I never used sanitizing wipes before the pandemic, and still don’t, except that now i wipe the handles of the the grocery store cart. But they provide a giant box of wipes for that purpose.

Not that I’ve seen. I, also, bought a little more garlic than usual. But i keep seeing it on the shelves.

Yeah. In the 2-1/2 months since I wrote that the supply of disinfectants has normalized a lot. Pocket/purse sized hand sanitizer is in big tubs near cash registers everywhere. etc.

A local take-out restaurant/brewery tells me chicken wings are hard to get and the price has been fluctuating wildly. They are also having a hard time sourcing banana peppers.

I went to Costco the other day (Senior hours - I qualify but just barely) and there were no restrictions on meat purchases, unlike the time I went in mid-March. Stocked up on the packaged boneless chicken breasts - the way they are packaged, you don’t have to use a whole huge flat of them (like the family-size grocery store packages) - so I’m happy about that. The last time we went, they had a limit on one package of each type of meat product, and they literally had only one skimpy package of the chicken breast.

Freezer update. I doubt the nationwide shortage is resolved, as such - but last week I looked up the one we had ordered from Sears, and supposedly we could order one and have it within a week. We’d already cancelled that order anyway, since I found a smaller (5.1 cu ft vs 7.2) at Lowes back in late July. And for less money, too - 189 dollars vs 350 - let’s say about 36 dollars per cubic foot vs 50 dollars.

Sears took most of a month to refund my money, though it did finally show up.

I just ordered a freezer from a major local retailer. They say there is still a nationwide shortage.

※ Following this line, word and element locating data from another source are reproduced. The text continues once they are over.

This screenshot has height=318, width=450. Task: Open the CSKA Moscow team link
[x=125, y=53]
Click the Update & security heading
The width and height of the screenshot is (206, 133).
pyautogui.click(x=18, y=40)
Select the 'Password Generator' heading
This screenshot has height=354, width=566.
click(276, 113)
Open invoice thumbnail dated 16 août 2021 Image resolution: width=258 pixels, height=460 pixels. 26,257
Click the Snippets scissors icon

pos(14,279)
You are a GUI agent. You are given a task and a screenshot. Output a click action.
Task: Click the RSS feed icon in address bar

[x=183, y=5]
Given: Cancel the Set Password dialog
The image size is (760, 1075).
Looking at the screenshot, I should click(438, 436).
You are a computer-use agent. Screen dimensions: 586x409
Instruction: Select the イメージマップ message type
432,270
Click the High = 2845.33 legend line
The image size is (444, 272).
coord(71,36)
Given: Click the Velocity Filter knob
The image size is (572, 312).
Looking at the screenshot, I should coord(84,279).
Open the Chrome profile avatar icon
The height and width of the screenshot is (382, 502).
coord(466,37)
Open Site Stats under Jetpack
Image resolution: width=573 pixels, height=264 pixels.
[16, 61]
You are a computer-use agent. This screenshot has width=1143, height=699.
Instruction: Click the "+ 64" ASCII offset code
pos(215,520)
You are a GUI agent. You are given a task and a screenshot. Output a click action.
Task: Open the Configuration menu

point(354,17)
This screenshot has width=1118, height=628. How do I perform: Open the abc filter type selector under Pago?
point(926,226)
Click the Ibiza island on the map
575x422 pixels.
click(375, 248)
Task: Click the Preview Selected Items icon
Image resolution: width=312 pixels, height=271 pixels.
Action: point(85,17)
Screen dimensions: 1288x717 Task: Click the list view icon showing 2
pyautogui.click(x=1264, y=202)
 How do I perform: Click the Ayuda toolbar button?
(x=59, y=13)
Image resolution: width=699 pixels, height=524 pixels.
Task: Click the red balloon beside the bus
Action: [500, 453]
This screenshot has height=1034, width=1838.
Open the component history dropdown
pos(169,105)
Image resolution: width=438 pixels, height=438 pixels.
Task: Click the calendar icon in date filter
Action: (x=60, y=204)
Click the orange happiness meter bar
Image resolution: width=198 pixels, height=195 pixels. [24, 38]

They had a couple of chest-type freezers in stock, and that was it. I ordered something (pay now, we’ll deliver it when it arrives, you can get a refund until it’s delivered) that they expect to show up by the end of the month.

I hope I can plug it in from the existing outlet – do freezers need 220, like stoves and dryers, or are they okay with 110?

My chest freezer uses 110.

Also, if you know the model number of the chest freezer you ordered, you should be able to find the manual online, so you can review things like the electrical requirements (although it would be very unusual for a residential model to require anything but 110 power) and the dimensions, so you can see if it will fit in the space you chosen.

Yep - ours just plug into regular outlets.